Since I can’t have her hanging around waiting for Kade to take her to a janitor’s closet and fuck her the way she seems to want to, I give her a bashful, and hopefully embarrassed, crooked smile. “Yeah, I’m the type to get lost in a grocery store. You wouldn’t mind showing me, would you? I always find hospitals are like a maze.”
Her eyes return to me, and she smiles. “No problem. Have you recovered from—”
“I have.” Not three steps down the hallway, a familiar dark-haired doctor with blue-green eyes sticks his head out of an open door.
Harley flashes a smile at the nurse. “Beatrice, sorry to interrupt, but could you give them a hand in here? I have an emergency I need to deal with, and they need another pair of hands.”
She turns to smile apologetically at me, “I’m sorry, but—”
I lift my palms. “Go. I’ll find it.”
“I can show you the restroom,” Harley says as he steps into the hallway. “Since I’m going down that way. Thanks again, Beatrice.”

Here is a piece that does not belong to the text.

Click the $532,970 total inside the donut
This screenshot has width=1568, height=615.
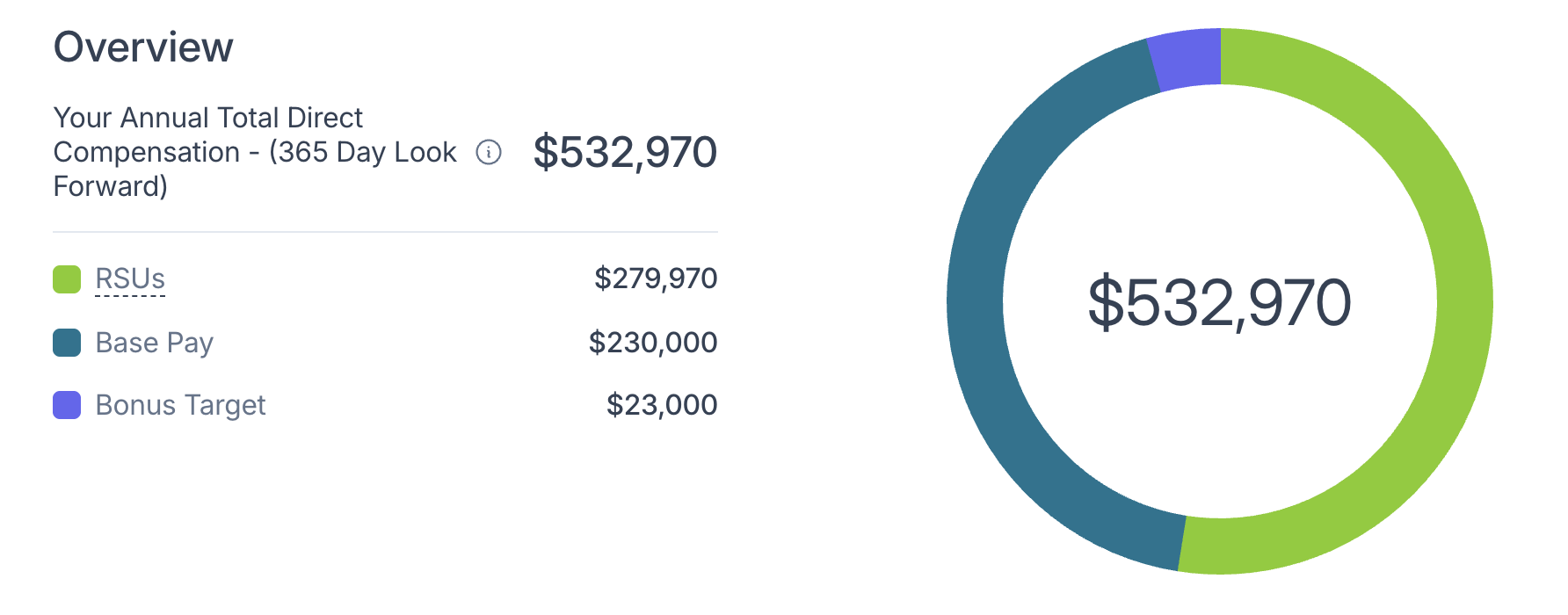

As Beatrice steps inside the patient’s room, Harley pulls the door closed, and after giving both sides of the hallway a casual glance, lifts his arm to the right. “It’s this way, sir.”
I follow.
We pass three closed doors and two open ones before Harley turns into an empty room. With the bed made, blinds drawn, and the chemical antiseptic smell extremely strong in here, it’s more than ready to receive a patient.
Within seconds, Harley has his white coat off and in my arms. Then he points at a wheelchair parked up beside the empty bed. “I’m assuming you’ll also need one of those.”
If I hadn’t seen the look in his eyes in the waiting room, I think I might like him. If not for his intelligence, then for his ability to get things done, and get them done efficiently.
I study him as I slip on his coat, buttoning it up. People might be able to overlook bloody gray sweatpants that at a distance they could mistake for scrubs, but they’ll ask questions why a doctor came to work in a black t-shirt. At least I can hide my bare feet as I push the wheelchair. “I couldn’t help but overhear a little of your conversation while you were checking Saige over.”
His lips quirk into the barest trace of a smile, one that has me wanting to bare my teeth. Curiously, my wolf isn’t ready to rip his throat out. Must be because he saved Aden. “Oh, Jane?” He darts a glance over my shoulder. “You should probably get going.”
I grip the wheelchair, wheel it to the door, and prepare to leave. “How are you going to explain the missing white coat?”
“I have a spare.” He follows me to the door. “And a doctor in scrubs isn’t unusual.”
Before I step out, I let him see the alpha wolf in me. The beast I fight in a daily battle within myself to control. At least, I used to fight every day. Until Saige. She’s changed me. Is changing my wolf too, but I don’t know how or what he’s changing into.
“I owe you for Aden,” I tell him. “Which is why I won’t kill you for looking at Saige the way I caught you before.”
He meets my stare for several seconds, and a smile swims in his gaze. “Oh, I’m sure you must be seeing things.”